Chen Yu, Crippen Gordon M
Bioinformatics Program, University of Michigan, Ann Arbor, MI 48109, USA.
Bioinformatics. 2006 Sep 1;22(17):2087-93. doi: 10.1093/bioinformatics/btl351. Epub 2006 Jun 29.
Multiple STructural Alignment (MSTA) provides valuable information for solving problems such as fold recognition. The consistency-based approach tries to find conflict-free subsets of alignments from a pre-computed all-to-all Pairwise Alignment Library (PAL). If large proportions of conflicts exist in the library, consistency can be hard to get. On the other hand, multiple structural superposition has been used in many MSTA methods to refine alignments. However, multiple structural superposition is dependent on alignments, and a superposition generated based on erroneous alignments is not guaranteed to be the optimal superposition. Correcting errors after making errors is not as good as avoiding errors from the beginning. Hence it is important to refine the pairwise library to reduce the number of conflicts before any consistency-based assembly.

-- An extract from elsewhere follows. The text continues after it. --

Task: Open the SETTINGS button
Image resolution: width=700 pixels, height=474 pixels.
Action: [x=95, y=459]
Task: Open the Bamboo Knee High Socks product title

We present an algorithm, Iterative Refinement of Induced Structural alignment (IRIS), to refine the PAL. A new measurement for the consistency of a library is also proposed. Experiments show that our algorithm can greatly improve T-COFFEE performance for less consistent pairwise alignment libraries. The final multiple alignment outperforms most state-of-the-art MSTA algorithms at assembling 15 transglycosidases. Results on three other benchmarks showed that the algorithm consistently improves multiple alignment performance.

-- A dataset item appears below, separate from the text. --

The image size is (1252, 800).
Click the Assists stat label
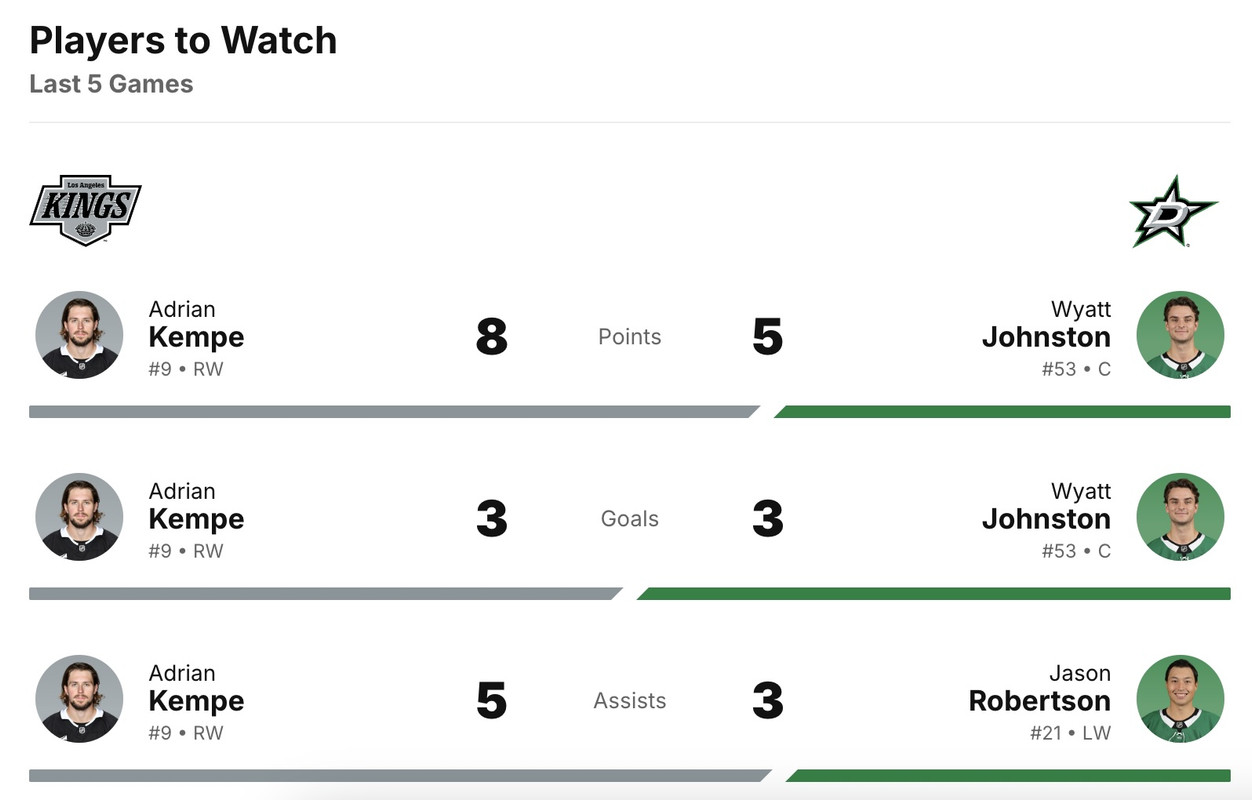[x=629, y=701]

The C++ code of the algorithm is available upon request.
多重结构比对(MSTA)为解决诸如折叠识别等问题提供了有价值的信息。基于一致性的方法试图从预先计算的全对全成对比对库(PAL)中找到无冲突的比对子集。如果库中存在大量冲突,就很难获得一致性。另一方面,在许多MSTA方法中,多重结构叠加已被用于优化比对。然而,多重结构叠加依赖于比对,基于错误比对生成的叠加不一定是最优叠加。犯错后再纠错不如从一开始就避免错误。因此,在基于一致性的组装之前,优化成对库以减少冲突数量很重要。
我们提出了一种算法,即诱导结构比对的迭代优化(IRIS),用于优化PAL。还提出了一种新的库一致性度量方法。实验表明,对于一致性较低的成对比对库,我们的算法可以大大提高T-COFFEE的性能。在组装15种转糖苷酶时,最终的多重比对优于大多数最先进的MSTA算法。在其他三个基准测试中的结果表明,该算法持续提高了多重比对性能。
可根据要求提供该算法的C++代码。